## [What the exercise asks]
Below are entries to examine: work out how many lines contain the word "Image", and give only that number.

## [Available data]

---

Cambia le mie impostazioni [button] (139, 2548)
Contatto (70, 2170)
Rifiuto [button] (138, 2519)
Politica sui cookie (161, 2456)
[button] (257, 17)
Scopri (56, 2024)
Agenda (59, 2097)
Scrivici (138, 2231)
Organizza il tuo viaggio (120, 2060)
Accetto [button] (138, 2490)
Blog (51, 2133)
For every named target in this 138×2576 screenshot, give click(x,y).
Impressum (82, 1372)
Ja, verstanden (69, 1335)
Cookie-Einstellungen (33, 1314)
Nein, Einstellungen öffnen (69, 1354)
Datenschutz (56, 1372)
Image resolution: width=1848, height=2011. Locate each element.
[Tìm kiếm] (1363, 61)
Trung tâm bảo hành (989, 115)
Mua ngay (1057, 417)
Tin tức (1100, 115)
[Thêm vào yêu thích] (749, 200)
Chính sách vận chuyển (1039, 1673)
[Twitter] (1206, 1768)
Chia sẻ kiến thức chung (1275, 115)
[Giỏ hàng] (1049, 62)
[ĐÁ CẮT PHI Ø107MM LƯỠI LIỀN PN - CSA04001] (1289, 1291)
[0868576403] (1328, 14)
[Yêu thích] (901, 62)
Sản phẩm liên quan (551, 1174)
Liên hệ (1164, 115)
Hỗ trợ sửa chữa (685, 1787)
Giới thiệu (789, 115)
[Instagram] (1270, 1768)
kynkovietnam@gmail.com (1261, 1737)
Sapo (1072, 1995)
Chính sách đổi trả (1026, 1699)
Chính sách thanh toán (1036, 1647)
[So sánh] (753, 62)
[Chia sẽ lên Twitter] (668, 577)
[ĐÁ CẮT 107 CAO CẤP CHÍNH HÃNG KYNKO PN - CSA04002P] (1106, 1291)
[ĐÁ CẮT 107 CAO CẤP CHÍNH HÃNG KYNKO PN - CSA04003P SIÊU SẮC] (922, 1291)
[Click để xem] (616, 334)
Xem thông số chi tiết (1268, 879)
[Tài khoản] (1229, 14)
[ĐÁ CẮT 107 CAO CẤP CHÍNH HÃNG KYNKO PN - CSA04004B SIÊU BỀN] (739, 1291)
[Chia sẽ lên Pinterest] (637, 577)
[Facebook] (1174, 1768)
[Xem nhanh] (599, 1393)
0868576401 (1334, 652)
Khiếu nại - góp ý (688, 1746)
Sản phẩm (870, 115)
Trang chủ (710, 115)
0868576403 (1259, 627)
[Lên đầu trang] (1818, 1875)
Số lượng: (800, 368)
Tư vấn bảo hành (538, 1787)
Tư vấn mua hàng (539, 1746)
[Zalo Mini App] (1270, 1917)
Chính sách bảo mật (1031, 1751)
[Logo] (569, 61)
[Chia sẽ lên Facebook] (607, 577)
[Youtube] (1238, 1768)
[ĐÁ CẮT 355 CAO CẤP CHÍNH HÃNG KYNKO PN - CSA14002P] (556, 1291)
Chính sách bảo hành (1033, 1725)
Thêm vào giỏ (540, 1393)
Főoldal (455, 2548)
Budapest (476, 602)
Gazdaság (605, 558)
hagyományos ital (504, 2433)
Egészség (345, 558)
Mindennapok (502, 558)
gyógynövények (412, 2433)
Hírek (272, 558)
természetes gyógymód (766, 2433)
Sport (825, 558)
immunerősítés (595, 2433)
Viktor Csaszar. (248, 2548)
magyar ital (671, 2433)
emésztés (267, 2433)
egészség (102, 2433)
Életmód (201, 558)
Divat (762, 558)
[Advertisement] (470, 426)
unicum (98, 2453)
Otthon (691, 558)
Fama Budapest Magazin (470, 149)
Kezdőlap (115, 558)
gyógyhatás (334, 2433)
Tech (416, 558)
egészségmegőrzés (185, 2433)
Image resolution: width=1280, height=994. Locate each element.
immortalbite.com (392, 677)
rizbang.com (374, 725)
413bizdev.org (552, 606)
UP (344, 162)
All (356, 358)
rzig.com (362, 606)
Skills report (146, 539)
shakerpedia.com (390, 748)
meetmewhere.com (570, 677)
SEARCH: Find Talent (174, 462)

---

## [Output for this task]
2